30. The Appeals Chamber recalls that the practice of both the Tribunal and the ICTY requires the Prosecution to plead the specific forms of individual criminal responsibility for which the accused is being charged.[1] The Prosecution has repeatedly been discouraged from simply restating Article 6(1) of the Statute, unless it intends to rely on all of the forms of individual criminal responsibility contained therein, because of the ambiguity that this causes.[2]
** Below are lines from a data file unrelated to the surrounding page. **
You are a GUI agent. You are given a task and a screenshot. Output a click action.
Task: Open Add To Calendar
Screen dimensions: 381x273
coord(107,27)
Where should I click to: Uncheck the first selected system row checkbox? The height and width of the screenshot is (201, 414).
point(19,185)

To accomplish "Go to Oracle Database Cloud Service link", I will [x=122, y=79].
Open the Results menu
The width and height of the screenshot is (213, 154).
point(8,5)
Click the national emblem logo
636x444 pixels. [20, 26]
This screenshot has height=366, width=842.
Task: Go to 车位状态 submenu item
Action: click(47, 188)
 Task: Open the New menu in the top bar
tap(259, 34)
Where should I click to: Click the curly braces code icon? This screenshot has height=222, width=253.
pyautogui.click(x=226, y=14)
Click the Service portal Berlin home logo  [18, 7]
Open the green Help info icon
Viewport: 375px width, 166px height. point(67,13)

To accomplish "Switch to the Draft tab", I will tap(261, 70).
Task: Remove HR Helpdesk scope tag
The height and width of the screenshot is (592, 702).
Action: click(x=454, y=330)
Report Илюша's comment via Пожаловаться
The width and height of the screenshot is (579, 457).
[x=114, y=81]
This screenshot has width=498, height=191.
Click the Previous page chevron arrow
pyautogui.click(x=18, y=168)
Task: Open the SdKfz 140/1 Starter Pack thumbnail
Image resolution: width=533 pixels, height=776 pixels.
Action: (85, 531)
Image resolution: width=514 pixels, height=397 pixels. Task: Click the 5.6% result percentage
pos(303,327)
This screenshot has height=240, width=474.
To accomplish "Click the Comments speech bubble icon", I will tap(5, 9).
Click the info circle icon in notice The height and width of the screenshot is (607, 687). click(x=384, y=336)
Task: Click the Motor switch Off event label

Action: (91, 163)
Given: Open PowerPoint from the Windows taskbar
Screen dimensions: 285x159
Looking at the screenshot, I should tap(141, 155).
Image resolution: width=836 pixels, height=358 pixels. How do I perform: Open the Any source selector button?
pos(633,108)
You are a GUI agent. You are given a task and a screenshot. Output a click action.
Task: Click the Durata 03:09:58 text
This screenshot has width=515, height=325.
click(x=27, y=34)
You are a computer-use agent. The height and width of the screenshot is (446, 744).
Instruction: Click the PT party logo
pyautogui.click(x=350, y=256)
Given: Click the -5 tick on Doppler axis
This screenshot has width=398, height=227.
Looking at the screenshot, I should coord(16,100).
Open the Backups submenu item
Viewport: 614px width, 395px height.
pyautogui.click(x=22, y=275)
[1] Semanza Appeal Judgement, para. 357; Blagoje Simić Appeal Judgement, para. 21; Blaškić Appeal Judgement, para. 215. See also Ntakirutimana Appeal Judgement, para. 473; Aleksovski Appeal Judgement, para. 171, n. 319; Prosecutor v. Radoslav Brđanin and Momir Talić, Case No. IT-99-36-PT, Decision on Objections by Momir Talić to the form of the Amended Indictment, 20 February 2001 (“Brđanin and Talić Decision of 20 February 2001”), para. 10; Prosecutor v. Milorad Krnojelac, Case No. IT-97-25-T, Decision on Preliminary Motion on Form of Amended Indictment, 11 February 2000 (“Krnojelac Decision of 11 February 2000”), para. 60.

[2] See, e.g., Semanza Appeal Judgement, para. 357; Ntakirutimana Appeal Judgement, para. 473; Krnojelac Decision of 11 February 2000, para. 60; Aleksovski Appeal Judgement, para. 171, n. 319; Delalić et al. Appeal Judgement, para. 351; Brđanin and Talić Decision of 20 February 2001, para. 10.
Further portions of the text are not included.